Symptoms of autosomal recessive PKD can begin before birth. In most cases, the earlier the onset, the more severe the outcome. There are four types of autosomal recessive PKD, depending upon how old your child is when she begins experiencing symptoms:
- Perinatal form (seen at birth)
- Neonatal form (seen within the first month of life)
- Infantile form (seen between age 3 and 6 months)
- Juvenile form (seen after age 1)
Symptoms of autosomal recessive PKD your child may experience include:
- Urinary tract infections
- Frequent urination
- Low blood cell counts
- Delayed development
- Small stature
- Protruding abdomen
- Respiratory problems due to extreme kidney enlargement
- Back pain
- Pain in sides
- Kidney cysts
- High blood pressure
Children born with autosomal recessive PKD may develop kidney failure within a few years and often experience the following:
- High blood pressure
- Urinary tract infections
- Frequent urination
The disease also usually affects the liver, spleen, and pancreas, resulting in low blood cell counts, varicose veins, and hemorrhoids.
Polycystic Kidney Disease | Diagnosis & Treatments
How is autosomal dominant Polycystic Kidney Disease (PKD) diagnosed?
Diagnosis of autosomal dominant PKD may include the use of imaging techniques to detect cysts on the kidney and other organs, and a review of the family history of autosomal dominant PKD into PKD1, PKD2, and PKD3.
How is autosomal recessive PKD diagnosed?
Diagnosis often includes ultrasound imaging of the fetus or newborn to reveal cysts in the kidneys. It may also be helpful to perform ultrasound examinations of the kidneys of your child's relatives.
How is autosomal dominant Polycystic Kidney Disease (PKD) treated?
Your child's physician will establish a treatment protocol for autosomal dominant PKD after careful consideration of her symptoms and medical history. Treatment approaches may include:
- Pain medication
- Surgery to shrink cysts and relieve pain
- Treatment for high blood pressure
- Treatment for urinary tract infections
- Dialysis
- Kidney transplantation
What treatments are available for autosomal PKD?
Your child's physician will establish a treatment plan for autosomal recessive PKD only after careful consideration of her symptoms and medical situation. Treatment approaches may include:
- Treatment for high blood pressure
- Treatment for urinary tract infections
- Hormonal therapy
- Dialysis
- Kidney transplantation
Polycystic Kidney Disease | Research & Clinical Trials
Our areas of research for polycystic kidney disease
In polycystic kidney disease (PKD), fluid-filled cysts gradually take over the kidneys, causing them to fail and forcing patients to go on chronic dialysis — or wait for a kidney transplant.
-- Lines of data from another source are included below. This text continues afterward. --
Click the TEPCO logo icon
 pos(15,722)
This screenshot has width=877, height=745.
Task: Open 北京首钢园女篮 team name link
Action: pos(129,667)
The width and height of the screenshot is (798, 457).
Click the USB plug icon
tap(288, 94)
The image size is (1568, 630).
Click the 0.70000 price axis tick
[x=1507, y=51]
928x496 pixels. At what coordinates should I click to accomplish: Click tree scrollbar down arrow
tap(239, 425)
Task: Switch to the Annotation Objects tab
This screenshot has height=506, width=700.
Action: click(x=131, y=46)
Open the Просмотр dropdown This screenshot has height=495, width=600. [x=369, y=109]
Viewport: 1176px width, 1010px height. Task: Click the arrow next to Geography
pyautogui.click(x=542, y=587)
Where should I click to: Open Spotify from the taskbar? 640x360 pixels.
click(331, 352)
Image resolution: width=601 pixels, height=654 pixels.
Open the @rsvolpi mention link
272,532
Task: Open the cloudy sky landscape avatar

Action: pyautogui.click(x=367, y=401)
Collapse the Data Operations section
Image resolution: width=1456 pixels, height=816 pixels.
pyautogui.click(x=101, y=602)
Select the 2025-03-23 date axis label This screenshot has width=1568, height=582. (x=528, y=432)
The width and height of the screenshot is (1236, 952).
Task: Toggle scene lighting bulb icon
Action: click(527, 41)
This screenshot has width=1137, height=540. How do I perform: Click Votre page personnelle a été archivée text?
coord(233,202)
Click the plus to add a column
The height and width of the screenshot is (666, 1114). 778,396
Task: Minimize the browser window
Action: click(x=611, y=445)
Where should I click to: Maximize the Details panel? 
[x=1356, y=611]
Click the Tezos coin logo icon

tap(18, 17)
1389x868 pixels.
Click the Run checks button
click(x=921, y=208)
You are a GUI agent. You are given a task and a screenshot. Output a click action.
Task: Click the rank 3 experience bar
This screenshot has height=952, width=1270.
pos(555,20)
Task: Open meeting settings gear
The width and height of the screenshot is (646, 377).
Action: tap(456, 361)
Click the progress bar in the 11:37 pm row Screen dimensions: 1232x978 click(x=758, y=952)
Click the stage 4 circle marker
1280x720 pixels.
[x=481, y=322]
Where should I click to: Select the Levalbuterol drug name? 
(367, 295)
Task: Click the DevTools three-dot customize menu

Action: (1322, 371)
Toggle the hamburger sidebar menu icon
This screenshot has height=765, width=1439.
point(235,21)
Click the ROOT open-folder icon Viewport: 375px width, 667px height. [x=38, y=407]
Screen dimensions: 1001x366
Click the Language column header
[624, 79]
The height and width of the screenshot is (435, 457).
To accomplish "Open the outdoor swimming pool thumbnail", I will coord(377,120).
Hopes for a cure were raised when animal models showed promise in drugs inhibiting mTOR, a protein that coordinates cell growth and is over-active in PKD. But recent clinical trials brought disappointing results.
Probing deeper into the biology, Jordan Kreidberg, MD, PhD, and Shan Qin, MD, PhD, in our Division of Nephrology, opened up a new option. They found that the excess mTOR activation results from unwanted activity of a cell receptor called c-Met. Normally, after c-Met is activated, it is degraded, but in PKD, it never gets marked for degradation. When the researchers used an existing compound to block c-Met activity in mouse models, cysts were markedly fewer and smaller.
Kreidberg hopes that c-Met inhibitors, already being used in cancer trials, can eventually be tested in PKD patients. Since they are more specific in their action than mTOR inhibitors, they may be less toxic, and could potentially be combined with mTOR inhibitors and other drugs. “PKD is quite complex, with several regulatory pathways involved,” Kreidberg says. “It will likely benefit from sub-toxic doses of multiple agents, similar to cancer chemotherapy.” (Journal of Clinical Investigation, online September 13.)